Excerpt provided:

↓↓↓

Anyway, all of that amounts to a pretty significant amount of effort. More than enough to keep me busy during a year of no holidays, no weekends away, not much caching, no parkruns, and a distinct lack of other normal things to spend time on. And now it’s September as I’m writing this, so we’re getting to the point where there isn’t enough light in the evenings to be working outside, and as a result I’m inside typing.

So what products did I decide to use ? – Roughly as follows:

  • All of the decorative bricks used in the walling are Marshalite Rustic in 300x100x65 buff – They give a pleasingly rough look and are ideal for someone who’s bricklaying skills are questionable. It proved easiest to order these directly from the manufacturer.
  • For the paving slabs, I went for Natural Paving’s Classicstone in the Harvest colour(s) – It’s an Indian sandstone that comes in project packs of various sizes and colours. I ordered these through an online retailer, pavingsuperstore.co.uk.

↑↑↑

Set of tasks:
[a] Answer these questions about the walling and paving excerpt, one line each:
(i) In which month is the writer typing?
(ii) From whom did the writer order the decorative bricks?
(iii) What kind of stone is Classicstone?
[b] Resume the walling and paving excerpt from its last sentence, keeping its first-person voice and bullet-list format.

Information shown:
↓↓↓

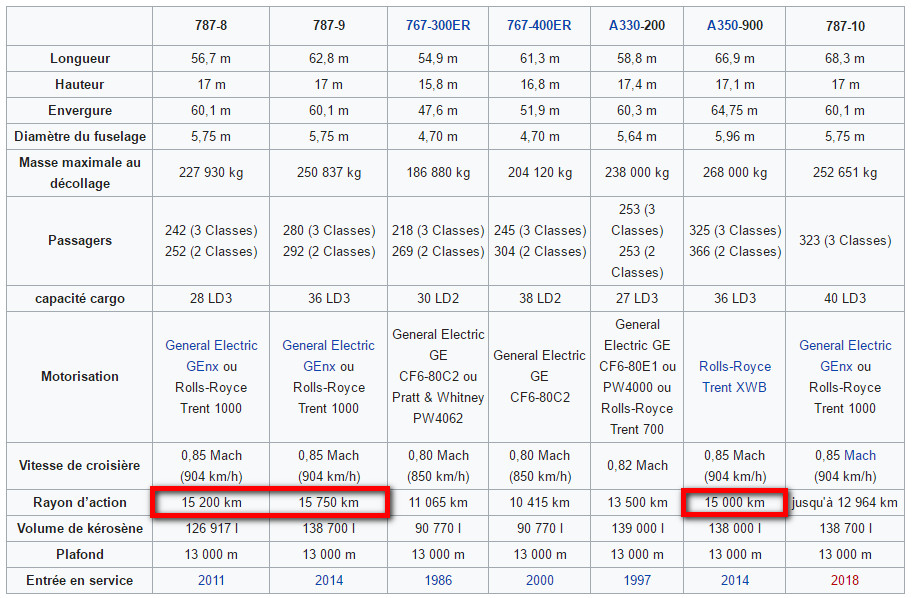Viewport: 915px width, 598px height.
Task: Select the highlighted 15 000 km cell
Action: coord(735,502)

↑↑↑
↓↓↓

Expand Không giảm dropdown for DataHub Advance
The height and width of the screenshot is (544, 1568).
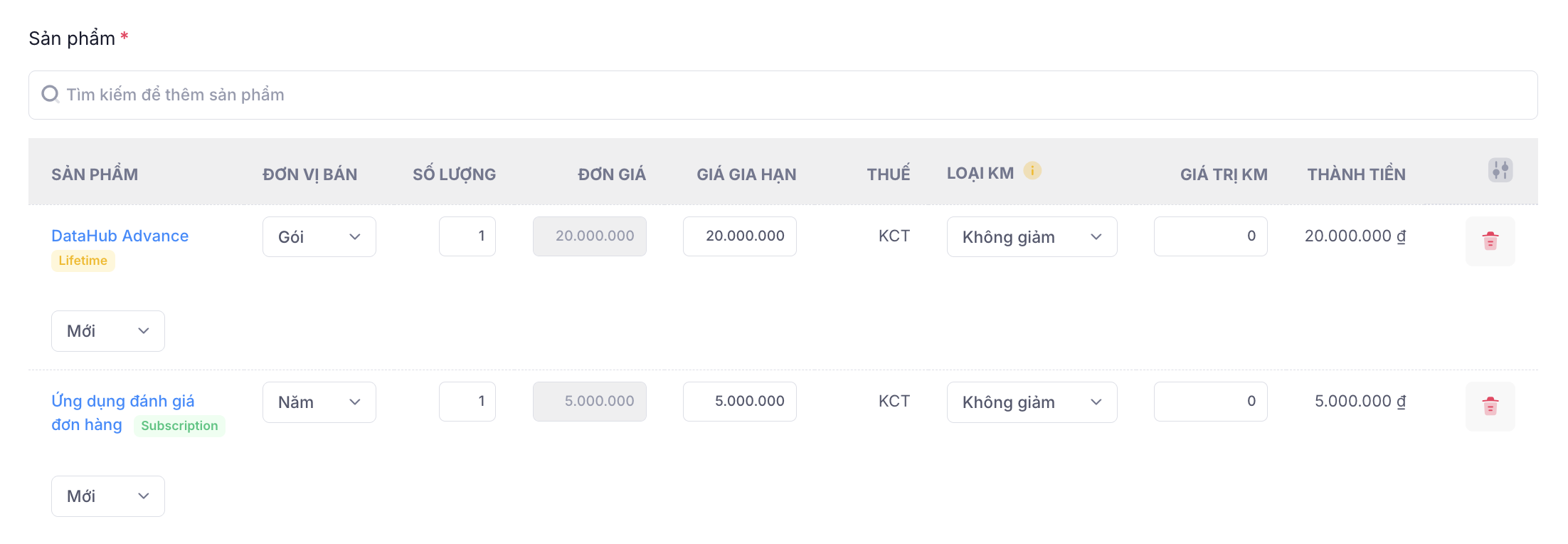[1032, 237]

↑↑↑

Answers by item number:
[a]
(i) September
(ii) Directly from the manufacturer
(iii) An Indian sandstone

[b]
  • I couldn’t find any coping stones I liked that were the correct width, so I’ve ended up buying a few more slabs and a lot of discs for the stone cutter, and I’m making my own. The sandstone is plenty tough enough for the purpose and I found I’ve got a few offcuts available anyway from areas where whole slabs didn’t fit.
  • I got all my bulk materials from BuildBase – There was no particular brand preference here – it was just a matter of them being the first people who could supply the materials once the lockdown started easing. They won the business and have continued to do so ever since. They’ve provided breeze blocks, cement, building sand, sharp sand, concrete ballast, pea gravel and hardcore.
  • And then there were some random products I hadn’t thought about or realised that you needed. Paving slurry helps bond the non-absorbent slabs to the mortar. A hydrochloric acid solution removes cement dust from the surface of the slabs, and an “invisible” sealant keeps water out of the surface of the slabs (and helps keep them clean). The joints between slabs are filled with a brush-in joint filler. For the joint filler, slurry and sealant I used Natural Paving’s “Pavetuf” brand and ordered them from the same online retailer. The hydrochloric acid is available on Amazon (as are long rubber gloves, face masks and goggles – stay safe).
  • For the little bit of fence that needed to be done, I used the same products from Wickes as I used two years ago. I wanted to make sure it was identical to the other fencing, and I needed so little that I could get it all in my car in a single go. I paint it with a Cuprinol One-Coat Sprayable colour called “Forest Green”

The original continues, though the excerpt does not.